Возвращение

Вы читаете: Возвращение (Страница: 28 из 75)

Волк сопровождает меня. Я вынужден оставить его на улице: тетка не любит собак. Звоню.

Дверь отворяет элегантный мужчина во фраке. Растерянно кланяюсь. Потом только мне приходит в голову, что это, верно, лакей. О таких вещах я за время солдатчины совершенно забыл.

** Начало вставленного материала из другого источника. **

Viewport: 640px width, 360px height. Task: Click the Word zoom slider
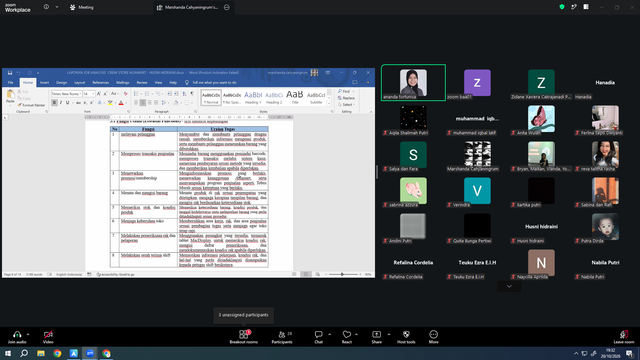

Человек во фраке меряет меня взглядом с ног до головы, словно он по меньшей мере подполковник в штатском. Я улыбаюсь, но моя улыбка остается без ответа. Когда я стаскиваю с себя шинель, он поднимает руку, словно собираясь мне помочь.

– Не стоит, – говорю я, пробуя снискать его расположение, и сам вешаю свою шинелишку на вешалку, – уж я как-нибудь справлюсь. Я как-никак старый вояка!

Но он молча, с высокомерным выражением лица, снимает мою шинель и перевешивает ее на другой крючок. «Холуй», – думаю я и прохожу дальше.

Звеня шпорами, навстречу мне выходит дядя Карл. Он приветствует меня с важным видом, – ведь я всего только нижний чин. С изумлением оглядываю его блестящую парадную форму.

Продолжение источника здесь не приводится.